Global Health Agency reports 4 million weekly COVID-19 cases
The World Health Organization (WHO) has reported 4 million weekly COVID-19 cases, marking the first decline in more than two months. In recent weeks, about 4.4 million cases were reported.
According to the WHO’s latest COVID-19 weekly, all regions around the world have reported a decline in new infections compared to the previous week epidemiological update, released on 14 September. Nevertheless, the US, UK, India, Iran and Turkey contributed the most to the number of newly reported cases. Newly reported deaths around the world also declined from the previous week to 62,000 fatalities, although Africa reported a 7% increase in weekly deaths.
The highly permeable delta variant, dominant in the US, was detected in six additional countries in the past week, pushing the total to 180.
The WHO said that children and adolescents infected with COVID-19 usually suffer a mild course of the disease, although more research is needed to determine whether the delta variant and other variants cause disease. change the severity. As of 6 September, deaths in the under 24 age group comprised 0.6% of all COVID-related deaths recorded worldwide. According to the WHO, younger age groups may experience lingering symptoms after infection or so-called “long COVID”, although ongoing research is looking at its frequency and characteristics, as well as a rare, COVID-related inflammatory condition in children. are.
According to the latest figures, at least 42% of the global population has received at least one dose of the COVID-19 vaccine, and around 32 million doses are given every day. our world in dataWhile 74% of all Americans age 12 and older, or eligible for the vaccine, have received at least one dose, more than 63% are fully vaccinated, according to Centers for Disease Control and Prevention (CDC).
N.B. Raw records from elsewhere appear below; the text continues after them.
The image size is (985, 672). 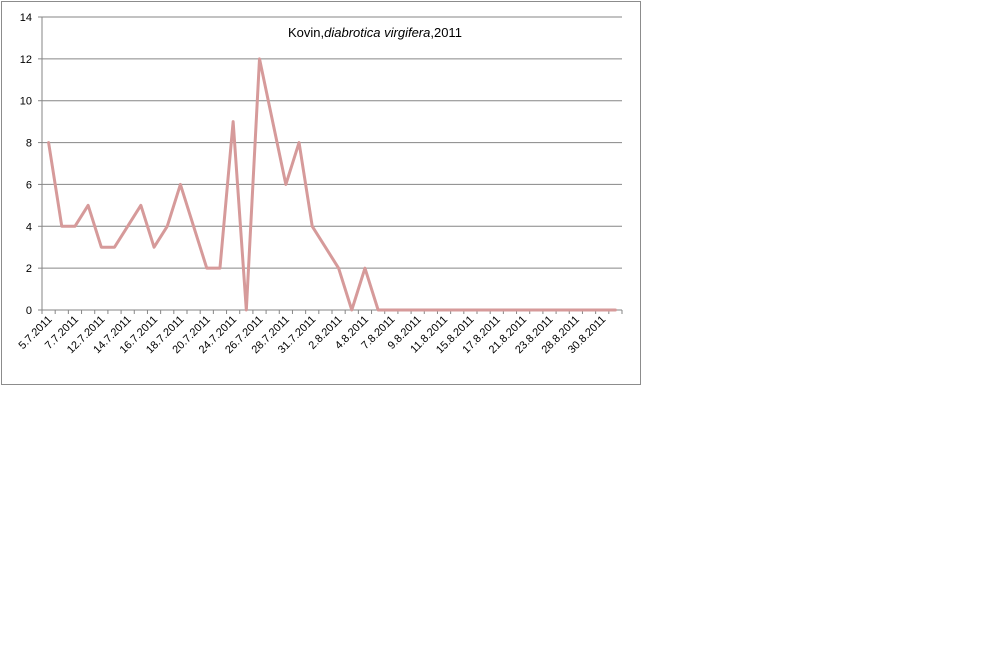 What do you see at coordinates (29, 311) in the screenshot?
I see `y-tick-label: 0` at bounding box center [29, 311].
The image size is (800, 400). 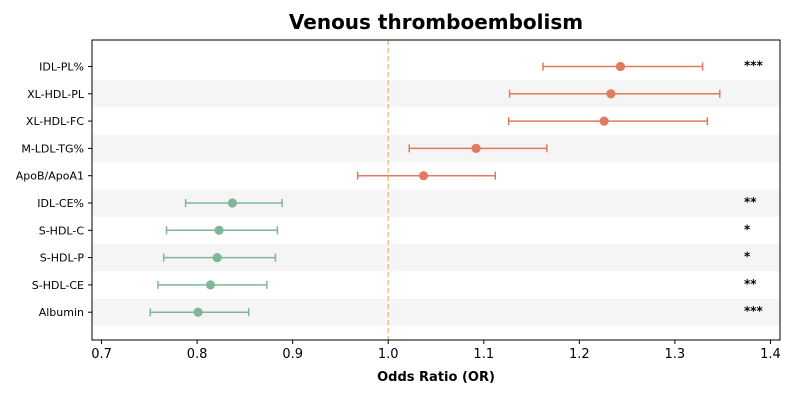 I want to click on chart-title: Venous thromboembolism, so click(x=436, y=22).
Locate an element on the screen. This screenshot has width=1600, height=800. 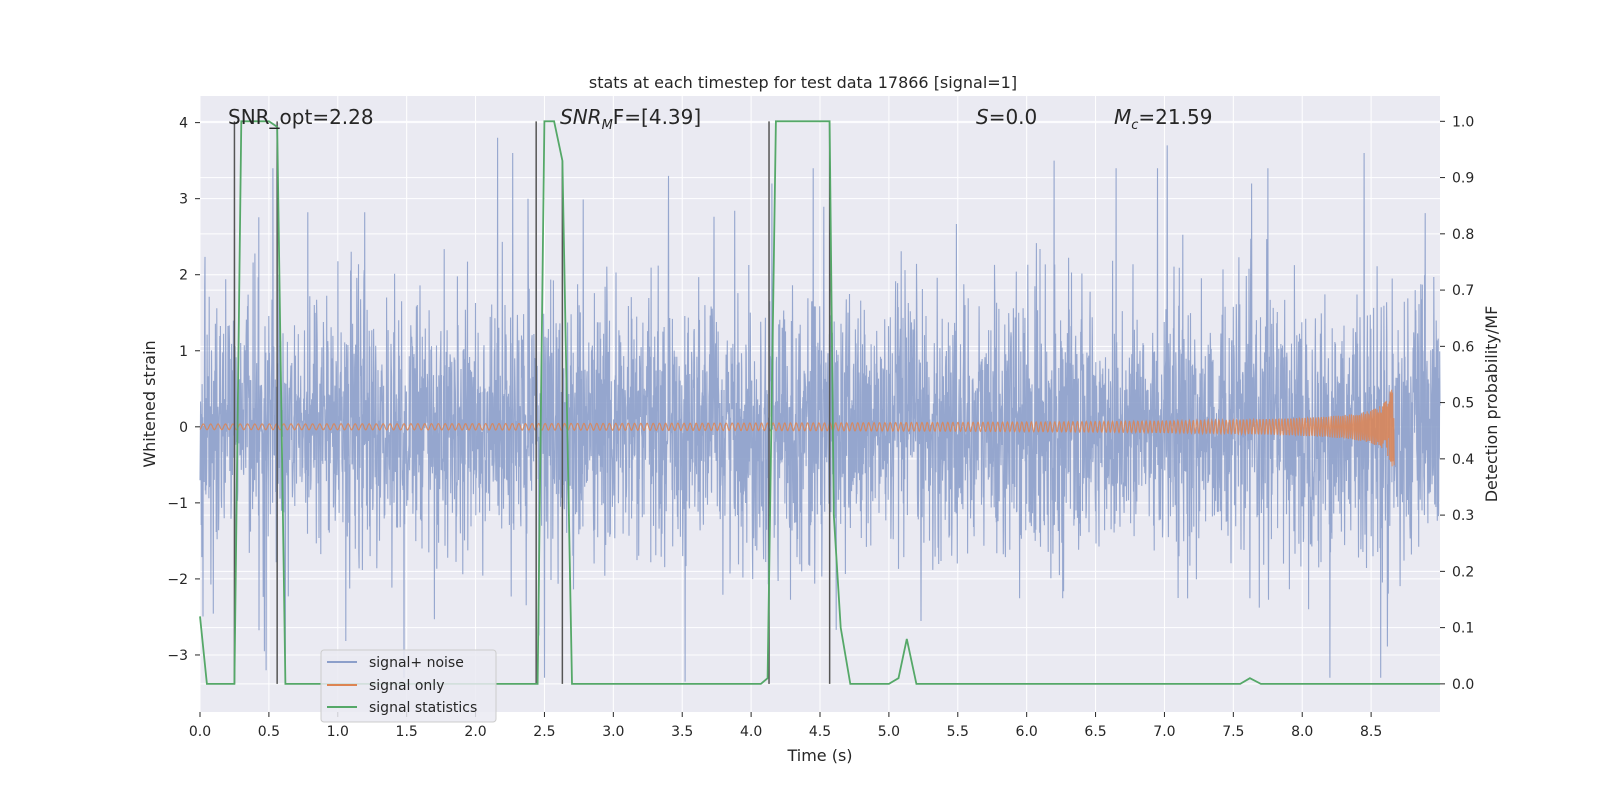
y-right-tick-label: 0.3 is located at coordinates (1463, 516).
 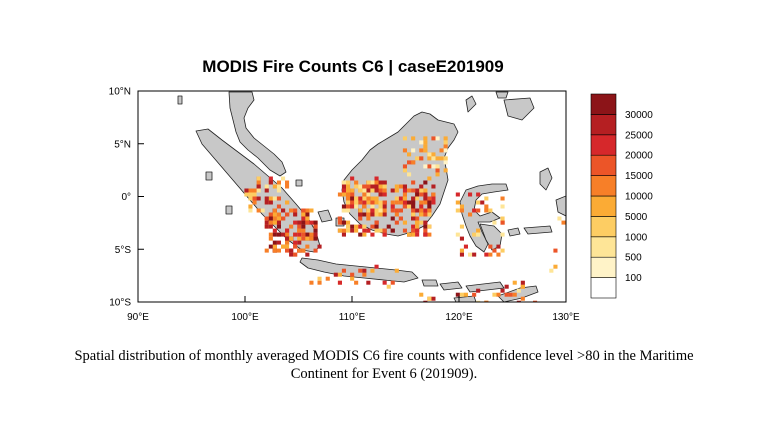 I want to click on landmass-mentawai, so click(x=229, y=210).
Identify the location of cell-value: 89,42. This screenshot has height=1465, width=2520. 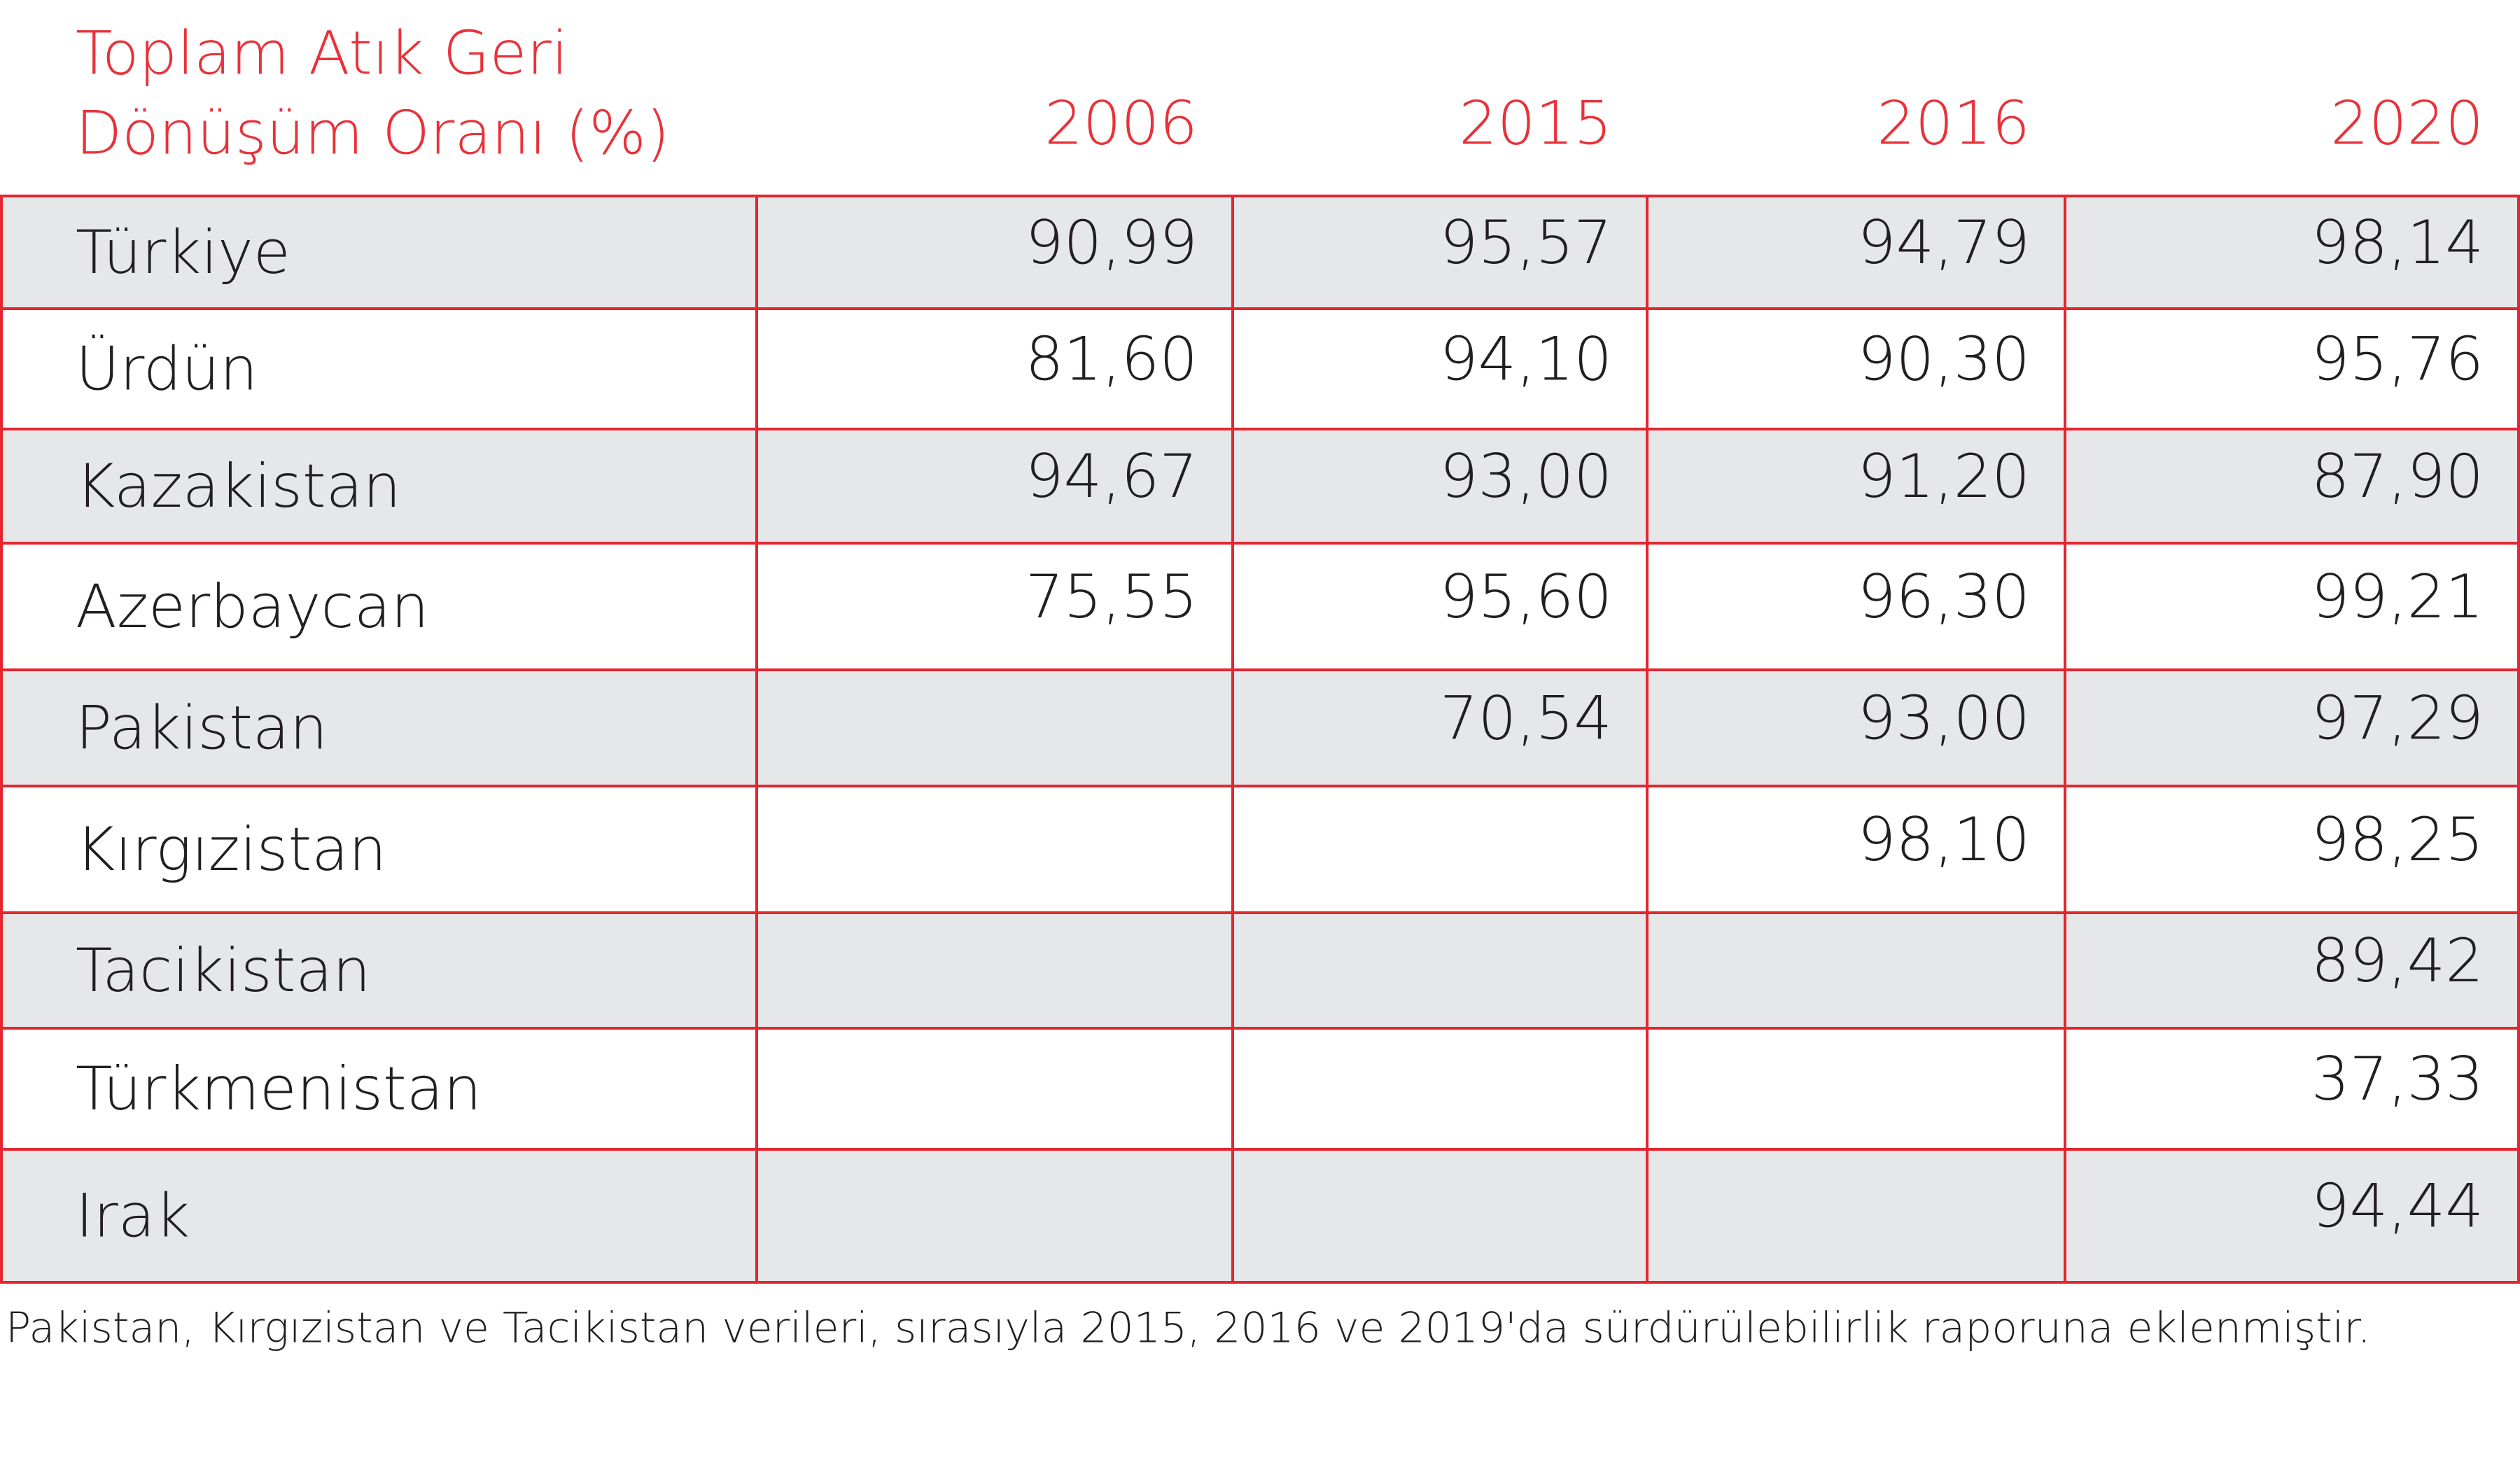
(2398, 961).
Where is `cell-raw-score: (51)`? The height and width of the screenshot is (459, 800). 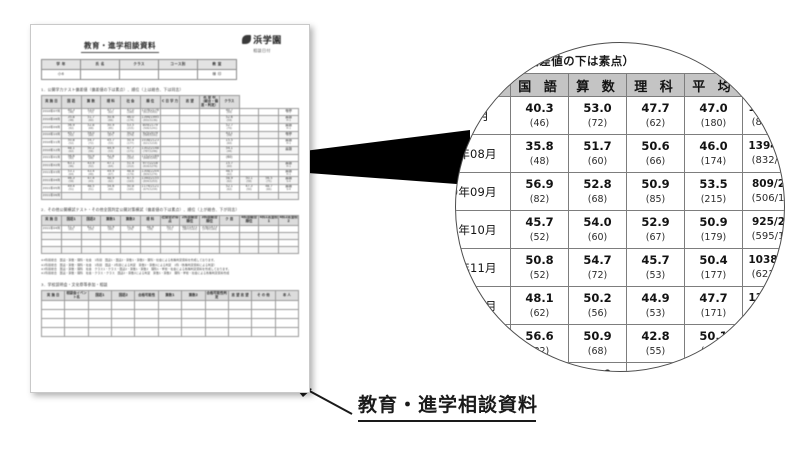 cell-raw-score: (51) is located at coordinates (170, 230).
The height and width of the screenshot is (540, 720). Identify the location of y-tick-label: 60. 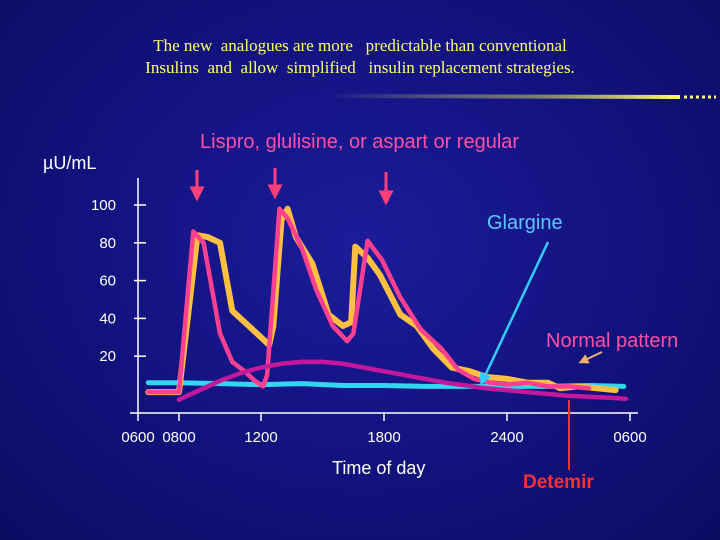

Heads of the Last Week World Health OrganizationWHO Director-General Tedros Adhanom Ghebreyesus calls for rich countries with large supplies coronavirus Vaccines Extending a call that largely falls on deaf ears, to refrain from giving booster shots until the end of the year. The pandemic will not end until enough vaccines reach the global population, the agency has long reiterated, which aims to vaccinate 70% of the population in all countries by the middle of 2022.